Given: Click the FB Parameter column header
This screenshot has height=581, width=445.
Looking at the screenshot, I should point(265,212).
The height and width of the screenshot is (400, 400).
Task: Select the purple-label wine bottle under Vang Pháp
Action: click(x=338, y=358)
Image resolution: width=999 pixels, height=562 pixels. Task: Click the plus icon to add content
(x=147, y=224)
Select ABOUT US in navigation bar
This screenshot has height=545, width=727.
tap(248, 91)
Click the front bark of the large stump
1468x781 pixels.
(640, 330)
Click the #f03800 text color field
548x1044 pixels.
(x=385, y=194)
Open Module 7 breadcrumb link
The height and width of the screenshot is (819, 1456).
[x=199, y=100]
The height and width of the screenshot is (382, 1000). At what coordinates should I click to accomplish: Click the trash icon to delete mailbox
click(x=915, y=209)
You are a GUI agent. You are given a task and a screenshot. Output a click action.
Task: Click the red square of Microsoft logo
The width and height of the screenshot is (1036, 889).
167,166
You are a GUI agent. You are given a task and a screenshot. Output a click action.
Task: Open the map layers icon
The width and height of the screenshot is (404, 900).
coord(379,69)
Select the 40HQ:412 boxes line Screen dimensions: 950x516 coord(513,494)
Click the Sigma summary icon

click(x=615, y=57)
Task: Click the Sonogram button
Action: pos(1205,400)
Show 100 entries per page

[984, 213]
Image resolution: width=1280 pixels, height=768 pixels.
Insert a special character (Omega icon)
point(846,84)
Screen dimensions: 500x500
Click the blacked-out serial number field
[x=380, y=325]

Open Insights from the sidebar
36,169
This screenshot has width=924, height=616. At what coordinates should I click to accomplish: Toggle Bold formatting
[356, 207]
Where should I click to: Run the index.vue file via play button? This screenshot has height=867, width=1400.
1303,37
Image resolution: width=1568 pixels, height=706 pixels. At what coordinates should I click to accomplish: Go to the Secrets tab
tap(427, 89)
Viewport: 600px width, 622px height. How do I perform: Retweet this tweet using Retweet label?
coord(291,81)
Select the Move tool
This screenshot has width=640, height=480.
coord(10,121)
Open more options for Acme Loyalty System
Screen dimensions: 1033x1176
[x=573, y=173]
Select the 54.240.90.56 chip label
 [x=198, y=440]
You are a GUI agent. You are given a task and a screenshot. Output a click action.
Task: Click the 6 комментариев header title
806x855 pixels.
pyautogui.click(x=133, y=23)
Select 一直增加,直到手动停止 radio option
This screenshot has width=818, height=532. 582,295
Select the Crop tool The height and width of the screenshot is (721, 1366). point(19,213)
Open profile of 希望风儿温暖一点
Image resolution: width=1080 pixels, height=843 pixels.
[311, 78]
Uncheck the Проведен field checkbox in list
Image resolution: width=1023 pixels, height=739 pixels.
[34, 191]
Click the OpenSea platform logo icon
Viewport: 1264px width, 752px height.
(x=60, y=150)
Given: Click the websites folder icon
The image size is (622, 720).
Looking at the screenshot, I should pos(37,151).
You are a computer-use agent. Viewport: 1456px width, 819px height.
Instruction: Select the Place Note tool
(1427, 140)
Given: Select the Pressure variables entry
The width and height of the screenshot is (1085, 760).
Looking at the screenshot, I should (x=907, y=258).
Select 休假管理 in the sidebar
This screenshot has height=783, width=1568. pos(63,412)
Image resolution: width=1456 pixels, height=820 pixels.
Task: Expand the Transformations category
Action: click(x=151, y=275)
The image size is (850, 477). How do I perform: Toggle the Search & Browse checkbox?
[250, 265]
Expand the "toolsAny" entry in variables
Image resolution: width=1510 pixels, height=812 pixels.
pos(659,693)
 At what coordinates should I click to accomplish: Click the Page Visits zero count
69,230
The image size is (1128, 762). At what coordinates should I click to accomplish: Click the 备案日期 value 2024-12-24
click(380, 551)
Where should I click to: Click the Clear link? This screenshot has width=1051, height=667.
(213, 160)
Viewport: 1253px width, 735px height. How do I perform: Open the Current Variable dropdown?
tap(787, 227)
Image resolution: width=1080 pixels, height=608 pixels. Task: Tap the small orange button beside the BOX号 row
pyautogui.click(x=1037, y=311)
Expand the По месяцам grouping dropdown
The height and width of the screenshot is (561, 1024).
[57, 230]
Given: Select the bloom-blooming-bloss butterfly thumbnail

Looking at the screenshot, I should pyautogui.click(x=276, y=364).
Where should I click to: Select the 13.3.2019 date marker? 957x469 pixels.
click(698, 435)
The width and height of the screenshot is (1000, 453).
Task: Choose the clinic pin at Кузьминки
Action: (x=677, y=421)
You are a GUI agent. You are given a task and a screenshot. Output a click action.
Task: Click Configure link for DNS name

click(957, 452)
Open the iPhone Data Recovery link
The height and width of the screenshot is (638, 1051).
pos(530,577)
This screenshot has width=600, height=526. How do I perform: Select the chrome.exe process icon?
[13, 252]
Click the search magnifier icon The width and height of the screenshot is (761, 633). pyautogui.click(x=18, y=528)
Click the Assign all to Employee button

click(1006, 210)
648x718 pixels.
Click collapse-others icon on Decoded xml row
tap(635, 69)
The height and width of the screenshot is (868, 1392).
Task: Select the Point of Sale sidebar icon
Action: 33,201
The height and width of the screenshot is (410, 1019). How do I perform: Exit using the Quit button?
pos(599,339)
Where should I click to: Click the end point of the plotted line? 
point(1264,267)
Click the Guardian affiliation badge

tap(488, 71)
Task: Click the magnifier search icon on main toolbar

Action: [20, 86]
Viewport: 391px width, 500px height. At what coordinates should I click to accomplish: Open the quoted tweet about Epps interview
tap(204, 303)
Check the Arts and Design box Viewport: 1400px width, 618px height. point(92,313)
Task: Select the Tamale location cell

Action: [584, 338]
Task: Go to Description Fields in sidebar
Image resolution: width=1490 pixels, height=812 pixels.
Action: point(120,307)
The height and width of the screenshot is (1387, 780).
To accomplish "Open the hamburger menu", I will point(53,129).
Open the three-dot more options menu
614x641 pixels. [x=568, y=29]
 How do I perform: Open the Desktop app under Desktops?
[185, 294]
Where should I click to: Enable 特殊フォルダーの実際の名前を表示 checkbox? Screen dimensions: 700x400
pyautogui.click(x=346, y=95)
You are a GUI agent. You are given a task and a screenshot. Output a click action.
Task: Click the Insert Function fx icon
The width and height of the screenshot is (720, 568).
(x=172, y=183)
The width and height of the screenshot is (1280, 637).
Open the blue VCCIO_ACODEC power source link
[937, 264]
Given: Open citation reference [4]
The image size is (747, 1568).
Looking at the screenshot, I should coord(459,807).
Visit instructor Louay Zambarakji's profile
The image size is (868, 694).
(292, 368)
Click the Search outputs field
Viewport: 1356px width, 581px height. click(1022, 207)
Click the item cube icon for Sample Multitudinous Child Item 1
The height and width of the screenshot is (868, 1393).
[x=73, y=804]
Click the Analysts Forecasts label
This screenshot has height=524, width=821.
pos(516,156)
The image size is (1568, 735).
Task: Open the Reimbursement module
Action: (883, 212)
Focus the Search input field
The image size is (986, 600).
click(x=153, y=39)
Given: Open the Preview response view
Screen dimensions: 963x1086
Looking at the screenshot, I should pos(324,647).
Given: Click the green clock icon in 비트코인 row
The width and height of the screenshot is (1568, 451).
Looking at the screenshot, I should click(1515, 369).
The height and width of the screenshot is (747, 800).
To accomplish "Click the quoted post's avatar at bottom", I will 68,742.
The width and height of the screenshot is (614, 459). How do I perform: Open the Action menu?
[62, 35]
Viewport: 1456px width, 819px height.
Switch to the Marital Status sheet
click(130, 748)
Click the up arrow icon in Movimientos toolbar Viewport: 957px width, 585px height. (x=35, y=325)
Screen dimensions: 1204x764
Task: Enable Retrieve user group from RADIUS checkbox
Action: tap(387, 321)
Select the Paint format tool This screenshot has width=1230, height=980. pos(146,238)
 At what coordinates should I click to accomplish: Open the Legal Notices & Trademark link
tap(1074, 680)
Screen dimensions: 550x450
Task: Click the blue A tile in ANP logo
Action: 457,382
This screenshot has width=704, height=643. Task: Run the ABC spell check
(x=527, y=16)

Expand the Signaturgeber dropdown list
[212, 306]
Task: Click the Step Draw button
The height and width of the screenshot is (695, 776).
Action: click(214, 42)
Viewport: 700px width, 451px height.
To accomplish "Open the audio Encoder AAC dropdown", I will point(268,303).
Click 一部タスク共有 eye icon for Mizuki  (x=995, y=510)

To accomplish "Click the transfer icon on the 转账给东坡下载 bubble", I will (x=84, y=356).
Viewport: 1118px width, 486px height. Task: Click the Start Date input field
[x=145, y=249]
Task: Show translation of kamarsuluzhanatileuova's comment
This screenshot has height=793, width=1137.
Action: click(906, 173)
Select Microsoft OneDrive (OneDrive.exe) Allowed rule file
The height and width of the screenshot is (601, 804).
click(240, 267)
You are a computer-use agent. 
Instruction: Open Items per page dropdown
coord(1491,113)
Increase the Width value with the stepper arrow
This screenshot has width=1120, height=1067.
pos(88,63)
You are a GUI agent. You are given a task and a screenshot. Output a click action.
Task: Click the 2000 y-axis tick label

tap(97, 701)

★ ★ ★

課題
資料の先頭行から「click(x=915, y=209)」を含む行までを、両端の行も含め、一字一句違えずに書き写してください。

作業結果
Given: Click the FB Parameter column header
This screenshot has height=581, width=445.
Looking at the screenshot, I should point(265,212).
The height and width of the screenshot is (400, 400).
Task: Select the purple-label wine bottle under Vang Pháp
Action: click(x=338, y=358)
Image resolution: width=999 pixels, height=562 pixels. Task: Click the plus icon to add content
(x=147, y=224)
Select ABOUT US in navigation bar
This screenshot has height=545, width=727.
tap(248, 91)
Click the front bark of the large stump
1468x781 pixels.
(640, 330)
Click the #f03800 text color field
548x1044 pixels.
(x=385, y=194)
Open Module 7 breadcrumb link
The height and width of the screenshot is (819, 1456).
[x=199, y=100]
The height and width of the screenshot is (382, 1000). At what coordinates should I click to accomplish: Click the trash icon to delete mailbox
click(x=915, y=209)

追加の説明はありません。